_WHAT YOU WILL DO:_
Your response should consist of the records, reproduced exactly.

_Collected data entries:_

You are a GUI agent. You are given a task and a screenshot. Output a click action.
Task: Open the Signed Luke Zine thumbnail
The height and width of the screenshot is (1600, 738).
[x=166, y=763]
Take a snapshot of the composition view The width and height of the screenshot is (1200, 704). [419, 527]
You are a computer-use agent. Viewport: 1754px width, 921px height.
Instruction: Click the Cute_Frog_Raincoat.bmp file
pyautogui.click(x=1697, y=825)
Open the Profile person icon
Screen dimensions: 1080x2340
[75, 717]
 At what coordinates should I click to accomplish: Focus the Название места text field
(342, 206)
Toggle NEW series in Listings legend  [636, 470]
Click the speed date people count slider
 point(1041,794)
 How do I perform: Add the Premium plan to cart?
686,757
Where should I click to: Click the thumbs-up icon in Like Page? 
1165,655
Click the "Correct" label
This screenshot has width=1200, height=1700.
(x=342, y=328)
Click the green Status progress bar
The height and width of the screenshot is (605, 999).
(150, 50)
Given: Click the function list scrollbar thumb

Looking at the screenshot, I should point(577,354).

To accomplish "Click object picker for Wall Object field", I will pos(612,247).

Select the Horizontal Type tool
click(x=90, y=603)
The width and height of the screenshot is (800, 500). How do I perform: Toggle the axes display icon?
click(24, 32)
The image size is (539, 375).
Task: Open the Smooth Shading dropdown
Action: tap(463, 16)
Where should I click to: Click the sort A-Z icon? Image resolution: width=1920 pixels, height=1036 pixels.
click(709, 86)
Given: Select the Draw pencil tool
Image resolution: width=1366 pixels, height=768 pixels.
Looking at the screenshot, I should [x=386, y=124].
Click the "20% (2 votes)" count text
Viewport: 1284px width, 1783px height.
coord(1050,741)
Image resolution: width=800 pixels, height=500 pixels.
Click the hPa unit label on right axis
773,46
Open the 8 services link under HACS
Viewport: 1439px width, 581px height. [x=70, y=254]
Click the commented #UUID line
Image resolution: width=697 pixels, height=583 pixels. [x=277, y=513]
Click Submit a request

_YOUR SOLUTION:_
You are a GUI agent. You are given a task and a screenshot. Output a click action.
Task: Open the Signed Luke Zine thumbnail
The height and width of the screenshot is (1600, 738).
[x=166, y=763]
Take a snapshot of the composition view The width and height of the screenshot is (1200, 704). [419, 527]
You are a computer-use agent. Viewport: 1754px width, 921px height.
Instruction: Click the Cute_Frog_Raincoat.bmp file
pyautogui.click(x=1697, y=825)
Open the Profile person icon
Screen dimensions: 1080x2340
[75, 717]
 At what coordinates should I click to accomplish: Focus the Название места text field
(342, 206)
Toggle NEW series in Listings legend  [636, 470]
Click the speed date people count slider
 point(1041,794)
 How do I perform: Add the Premium plan to cart?
686,757
Where should I click to: Click the thumbs-up icon in Like Page? 
1165,655
Click the "Correct" label
This screenshot has width=1200, height=1700.
(x=342, y=328)
Click the green Status progress bar
The height and width of the screenshot is (605, 999).
(150, 50)
Given: Click the function list scrollbar thumb

Looking at the screenshot, I should point(577,354).

To accomplish "Click object picker for Wall Object field", I will pos(612,247).

Select the Horizontal Type tool
click(x=90, y=603)
The width and height of the screenshot is (800, 500). How do I perform: Toggle the axes display icon?
click(24, 32)
The image size is (539, 375).
Task: Open the Smooth Shading dropdown
Action: tap(463, 16)
Where should I click to: Click the sort A-Z icon? Image resolution: width=1920 pixels, height=1036 pixels.
click(709, 86)
Given: Select the Draw pencil tool
Image resolution: width=1366 pixels, height=768 pixels.
Looking at the screenshot, I should [x=386, y=124].
Click the "20% (2 votes)" count text
Viewport: 1284px width, 1783px height.
coord(1050,741)
Image resolution: width=800 pixels, height=500 pixels.
Click the hPa unit label on right axis
773,46
Open the 8 services link under HACS
Viewport: 1439px width, 581px height. [x=70, y=254]
Click the commented #UUID line
Image resolution: width=697 pixels, height=583 pixels. [x=277, y=513]
Click Submit a request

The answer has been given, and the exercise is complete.